I wrote in my journal on January 11, 2012:
"Incredible India: First, that is an understatement . How you stripped me of everything I ever thought I knew. The pride, the selfishness, the boastful self. The humility I have faced is shocking. You broke me down. You shed the filth and built me back up. The ground has seemed so unsettled for so long."
And here I am in a similar battlefield. Yes, the scenery looks way different, but the essence of the battle is the same... There were times within the first couple of weeks I would call home and try to book my flight for an earlier departure date. I will never forget Josh (now husband) telling me I would regret returning home early. Giving up early would have crushed my spirit. And I knew this about myself. All I had to do was take the next step. I would have never found these jewels in the deep caves of my heart if I turned back. For this, I am forever grateful.
I say this to myself sometimes as I reminder... "I almost missed it". Or as phrase my husband uses often... "You can't see the forest for the trees."
As I am navigating this life... only a short 34 years... I am realizing life (at times) is hard. And no one talks about it. So when we are faced with a battle, we tend to run in the other direction, or lay on the ground in a fetal position (is the only me? ha!) But are we being taught to stand up and face it? To not give up? To keep going? To cry? To feel exactly what we are feeling? To look at it square in the face without fear? To fall apart when we need? To ask for support? Can we be resilient? To know that putting one foot forward is way more empowering than giving up? It is so easy to give up... so damn easy to tell ourselves we can't go another day. It's a muscle we have to exercise just like anything else... I know it's hard, but let your children go through the hardships. Let them gather the tools they need to be equipped to navigate this journey of life.

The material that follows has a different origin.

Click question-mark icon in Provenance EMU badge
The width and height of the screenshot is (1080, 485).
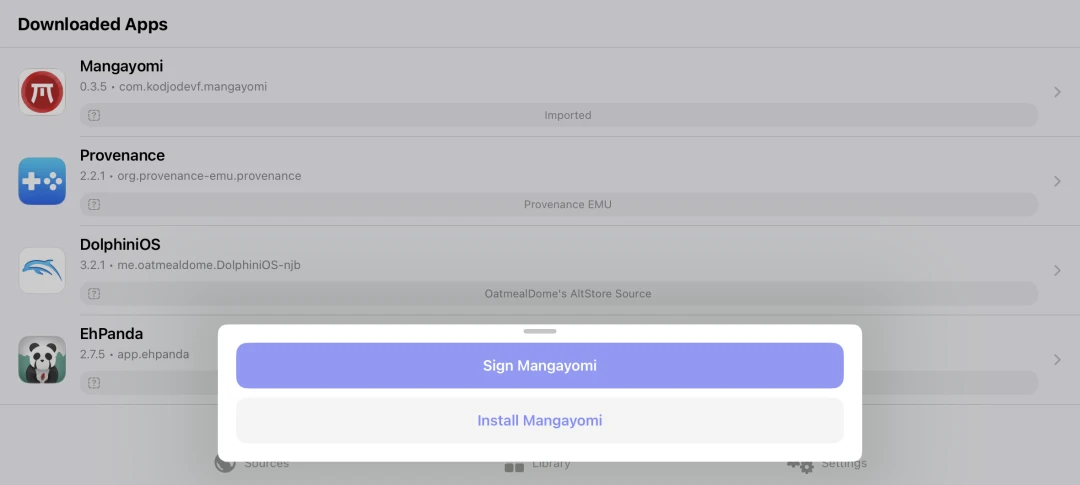point(94,204)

So wherever you are in life, may you take a step back, a time out, a breather... and regain your strength. May you take back what is rightfully yours. May you see the forest, and not the tree in front of you blocking your view. May you remember that you are on your own hero's or heroine's journey of remembering who you truly are. You, my friend, are strong! You are capable! And you are equipped to handle the situation you are facing. This too shall pass. Whoa! Yes, this too shall pass! You don't have to do more, you just have to unearth what is already there. Don't give up.
I had a student recently reach out to me and say " I know we have to learn how to sit in discomfort and in the fire sometimes... but please remember that you don't have to do it alone."

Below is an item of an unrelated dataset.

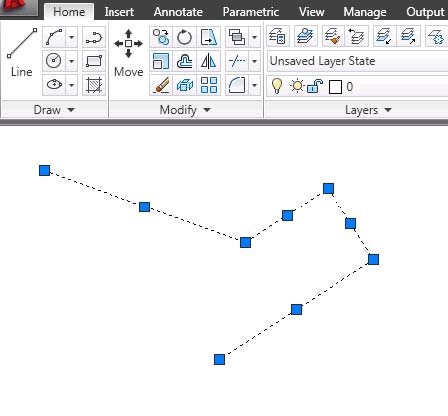Select the Line drawing tool
This screenshot has height=416, width=448.
21,53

There is a jewel waiting at the end of your battle. Don't turn around too soon. Don't miss what this Life is trying to offer you. And most importantly, you do not not have to do it alone.
Would I still have boarded that plane to India knowing all I would endure? The answer is YES! Because it has made me who I am today. And just like any hardship... we meet ourselves in very raw form - we get to take a glimpse of who we are at our core - a way in which we may otherwise never get to greet ourselves.
The journey continues... once again feeling naked, raw and vulnerable. The beauty that awaits me... the same beauty that awaits you is brilliant. I remain in awe and in deep gratitude.